The headline says Colorado passed a replacement AI bill. The text says a federal court blocked the original, the Department of Justice joined the challenger's lawsuit, and the replacement eliminates the algorithmic discrimination framework entirely.
On April 27, 2026, Magistrate Judge Cyrus Y. Chung of the U.S. District Court for the District of Colorado entered a stipulated order blocking enforcement of SB 205, Colorado's first-in-the-nation comprehensive AI law. xAI filed the constitutional challenge on April 9. The DOJ intervened on April 24, filing a companion complaint that SB 205's disclosure requirements constituted compelled speech, its anti-discrimination provisions imposed impermissible race- and sex-conscious obligations, and its compliance framework was unduly burdensome. The DOJ's intervention was consistent with the White House's December 2025 executive order directing the attorney general to challenge state AI laws.
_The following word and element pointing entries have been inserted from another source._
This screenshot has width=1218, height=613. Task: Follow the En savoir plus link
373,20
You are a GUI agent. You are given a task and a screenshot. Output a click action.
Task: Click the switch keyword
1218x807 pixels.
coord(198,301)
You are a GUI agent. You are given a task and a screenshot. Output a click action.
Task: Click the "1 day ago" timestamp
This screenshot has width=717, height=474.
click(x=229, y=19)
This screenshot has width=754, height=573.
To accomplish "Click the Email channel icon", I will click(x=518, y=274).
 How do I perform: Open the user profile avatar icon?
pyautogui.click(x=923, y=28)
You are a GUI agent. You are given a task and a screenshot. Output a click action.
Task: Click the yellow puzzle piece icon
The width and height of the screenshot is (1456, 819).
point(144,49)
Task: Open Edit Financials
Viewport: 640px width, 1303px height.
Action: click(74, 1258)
Four days after the court order, on May 1, state lawmakers introduced SB 189. It was signed into law on May 14, 2026. It repeals and reenacts SB 205 with a fundamentally different approach.
What SB 205 required and SB 189 eliminates: impact assessments and detailed disclosures to the Attorney General; an affirmative obligation to prevent algorithmic discrimination; developer obligations around evaluation methodology, data governance, mitigation strategies, and discrimination-risk disclosures. What SB 189 preserves: consumer notice (within 30 days of an adverse outcome), post-adverse-outcome explanation, data correction rights, and human review — but as a notice-and-disclosure regime, not a substantive anti-discrimination obligation.
The structural mechanism: a federal court blocked enforcement. The DOJ joined the challenger as co-plaintiff. The legislature replaced the law rather than defend it. Effective date pushed to January 1, 2027. The first state to pass comprehensive AI regulation just became the first state to have its regulation dismantled by the combined force of a federal court, the DOJ, and its own legislature — all before it ever took effect.